760 miles from Singapore

SURABAYA. 7°14.188S, 112°47.825E
 Surabaya

Surabaya (Dutch Soerabaja) city is at the mouth of the Mas River. It is the second largest city in Indonesia and the capital of East Java province. A major seaport and one of the chief commercial and trading centres of Asia, Surabaya is the terminus of a railway and highway that connect it to other Javanese cities.

The main city anchorage, anywhere in 8-12 metres, is in what is known as the ‘roadstead’ – an open harbour protected by nearby Madura Island. The huge commercial harbour is enclosed by breakwaters and contains floating docks and numerous quays, wharves, and storage warehouses.

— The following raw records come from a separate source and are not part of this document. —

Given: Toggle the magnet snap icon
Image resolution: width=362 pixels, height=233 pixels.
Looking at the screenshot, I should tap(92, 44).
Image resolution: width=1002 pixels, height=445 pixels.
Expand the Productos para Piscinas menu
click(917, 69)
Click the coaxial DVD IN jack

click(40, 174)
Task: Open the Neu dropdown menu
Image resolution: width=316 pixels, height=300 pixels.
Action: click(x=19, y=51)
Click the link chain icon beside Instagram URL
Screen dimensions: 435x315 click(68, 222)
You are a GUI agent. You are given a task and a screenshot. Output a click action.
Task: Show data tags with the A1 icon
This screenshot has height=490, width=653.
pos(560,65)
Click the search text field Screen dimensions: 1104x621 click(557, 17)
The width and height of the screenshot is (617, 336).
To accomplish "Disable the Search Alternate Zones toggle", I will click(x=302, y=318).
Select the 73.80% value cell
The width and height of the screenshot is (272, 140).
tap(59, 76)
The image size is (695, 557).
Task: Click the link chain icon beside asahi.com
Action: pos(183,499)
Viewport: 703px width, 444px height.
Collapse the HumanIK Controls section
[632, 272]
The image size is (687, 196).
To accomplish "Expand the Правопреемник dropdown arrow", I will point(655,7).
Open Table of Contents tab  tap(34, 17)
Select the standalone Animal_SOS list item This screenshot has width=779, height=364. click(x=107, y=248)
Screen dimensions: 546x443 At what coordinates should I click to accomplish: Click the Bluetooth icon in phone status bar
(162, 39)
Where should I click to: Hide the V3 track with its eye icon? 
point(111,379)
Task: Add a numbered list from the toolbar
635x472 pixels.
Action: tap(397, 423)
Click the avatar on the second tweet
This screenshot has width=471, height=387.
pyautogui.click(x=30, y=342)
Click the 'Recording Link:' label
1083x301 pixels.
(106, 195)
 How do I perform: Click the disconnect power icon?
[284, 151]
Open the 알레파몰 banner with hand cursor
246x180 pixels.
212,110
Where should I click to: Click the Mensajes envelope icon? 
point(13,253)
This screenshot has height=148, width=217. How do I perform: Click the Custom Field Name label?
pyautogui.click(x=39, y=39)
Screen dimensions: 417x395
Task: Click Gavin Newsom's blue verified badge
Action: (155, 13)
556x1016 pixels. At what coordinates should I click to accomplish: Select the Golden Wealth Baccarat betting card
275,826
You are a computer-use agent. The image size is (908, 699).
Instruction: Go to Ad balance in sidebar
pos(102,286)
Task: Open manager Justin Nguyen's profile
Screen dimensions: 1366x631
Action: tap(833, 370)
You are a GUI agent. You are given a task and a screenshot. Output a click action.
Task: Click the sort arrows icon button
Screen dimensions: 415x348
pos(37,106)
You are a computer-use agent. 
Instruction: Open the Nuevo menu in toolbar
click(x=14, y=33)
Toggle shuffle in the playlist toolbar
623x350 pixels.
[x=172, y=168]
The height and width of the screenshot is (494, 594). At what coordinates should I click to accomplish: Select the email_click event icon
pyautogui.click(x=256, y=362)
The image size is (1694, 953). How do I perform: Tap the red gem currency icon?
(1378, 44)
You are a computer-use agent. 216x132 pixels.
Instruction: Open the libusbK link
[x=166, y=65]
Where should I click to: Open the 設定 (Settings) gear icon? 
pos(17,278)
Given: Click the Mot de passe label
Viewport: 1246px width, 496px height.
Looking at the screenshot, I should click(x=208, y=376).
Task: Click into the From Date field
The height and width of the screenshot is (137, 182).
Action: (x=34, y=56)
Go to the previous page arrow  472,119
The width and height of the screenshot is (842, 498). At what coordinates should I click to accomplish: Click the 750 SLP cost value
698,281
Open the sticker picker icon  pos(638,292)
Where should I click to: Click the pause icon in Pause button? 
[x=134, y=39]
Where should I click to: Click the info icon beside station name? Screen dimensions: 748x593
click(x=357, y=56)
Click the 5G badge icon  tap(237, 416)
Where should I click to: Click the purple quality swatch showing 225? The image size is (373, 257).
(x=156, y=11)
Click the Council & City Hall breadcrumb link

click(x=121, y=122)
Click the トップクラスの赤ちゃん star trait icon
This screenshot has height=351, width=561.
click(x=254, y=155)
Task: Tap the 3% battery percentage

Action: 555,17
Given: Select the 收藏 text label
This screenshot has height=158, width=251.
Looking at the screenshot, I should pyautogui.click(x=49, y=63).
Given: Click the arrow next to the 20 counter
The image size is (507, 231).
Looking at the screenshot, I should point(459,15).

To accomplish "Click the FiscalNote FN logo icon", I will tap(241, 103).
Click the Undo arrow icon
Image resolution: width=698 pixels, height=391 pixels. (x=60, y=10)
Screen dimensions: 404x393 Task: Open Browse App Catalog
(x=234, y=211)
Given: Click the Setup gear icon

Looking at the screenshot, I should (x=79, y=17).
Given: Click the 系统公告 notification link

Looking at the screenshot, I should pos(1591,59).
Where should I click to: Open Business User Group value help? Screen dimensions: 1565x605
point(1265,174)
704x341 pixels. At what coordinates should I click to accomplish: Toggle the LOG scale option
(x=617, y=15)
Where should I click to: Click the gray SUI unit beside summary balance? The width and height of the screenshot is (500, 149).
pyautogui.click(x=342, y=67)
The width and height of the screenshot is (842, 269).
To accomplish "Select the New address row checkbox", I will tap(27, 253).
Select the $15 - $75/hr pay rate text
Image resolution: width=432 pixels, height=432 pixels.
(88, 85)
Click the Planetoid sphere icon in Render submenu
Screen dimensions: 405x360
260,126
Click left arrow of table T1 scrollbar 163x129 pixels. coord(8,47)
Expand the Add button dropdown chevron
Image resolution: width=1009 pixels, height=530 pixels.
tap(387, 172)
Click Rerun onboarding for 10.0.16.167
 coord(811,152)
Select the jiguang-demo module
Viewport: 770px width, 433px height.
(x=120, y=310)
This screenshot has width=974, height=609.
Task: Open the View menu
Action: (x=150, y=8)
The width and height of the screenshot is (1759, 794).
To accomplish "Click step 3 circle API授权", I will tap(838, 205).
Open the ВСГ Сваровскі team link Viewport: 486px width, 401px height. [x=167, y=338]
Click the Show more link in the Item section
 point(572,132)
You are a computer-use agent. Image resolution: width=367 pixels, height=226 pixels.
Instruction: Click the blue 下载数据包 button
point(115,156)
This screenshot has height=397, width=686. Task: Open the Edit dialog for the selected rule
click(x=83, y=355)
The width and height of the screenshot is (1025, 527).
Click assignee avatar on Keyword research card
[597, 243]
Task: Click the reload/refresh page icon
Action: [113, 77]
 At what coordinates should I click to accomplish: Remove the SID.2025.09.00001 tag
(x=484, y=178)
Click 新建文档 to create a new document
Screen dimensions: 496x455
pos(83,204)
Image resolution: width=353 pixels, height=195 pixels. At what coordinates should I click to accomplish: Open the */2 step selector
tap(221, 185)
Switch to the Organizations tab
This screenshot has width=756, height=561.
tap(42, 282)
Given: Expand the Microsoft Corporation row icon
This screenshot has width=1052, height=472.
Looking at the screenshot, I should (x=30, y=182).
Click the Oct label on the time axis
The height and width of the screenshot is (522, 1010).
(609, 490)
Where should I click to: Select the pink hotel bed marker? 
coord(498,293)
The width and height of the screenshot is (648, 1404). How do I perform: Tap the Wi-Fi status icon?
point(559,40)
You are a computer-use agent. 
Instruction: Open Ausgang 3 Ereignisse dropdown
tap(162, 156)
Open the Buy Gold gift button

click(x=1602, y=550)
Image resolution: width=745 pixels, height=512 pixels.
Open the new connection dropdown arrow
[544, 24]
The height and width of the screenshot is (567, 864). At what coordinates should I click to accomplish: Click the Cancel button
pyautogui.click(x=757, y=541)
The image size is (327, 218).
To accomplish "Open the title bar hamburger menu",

Our recommended location is in shallower water east of the bridge outside Kenjeran Beach, where a high tide jetty is available for dinghy transfers. Anchor a half-mile east in 3-8 metres on the mud outside the sand breakwater’s 20-metre opening. The long wooden jetty just inside is only approachable at high tide and gives access to this bustling and industrial port city.

Although hectic and dirty, there are many boatyards, catering for domestic vessels, and plenty of general workshops. The most amazing sight in the city is the vast Phinisi docks where dozens of these traditional vessels’ bows are tied alongside each other connected by long walking planks to the main town docks.

Surabaya has limited facilities for visiting cruising yachts and theft has been a past problem in the main harbour. We mention it here for emergency shelter close to a thriving well-connected city, until a suitable yacht facility comes online.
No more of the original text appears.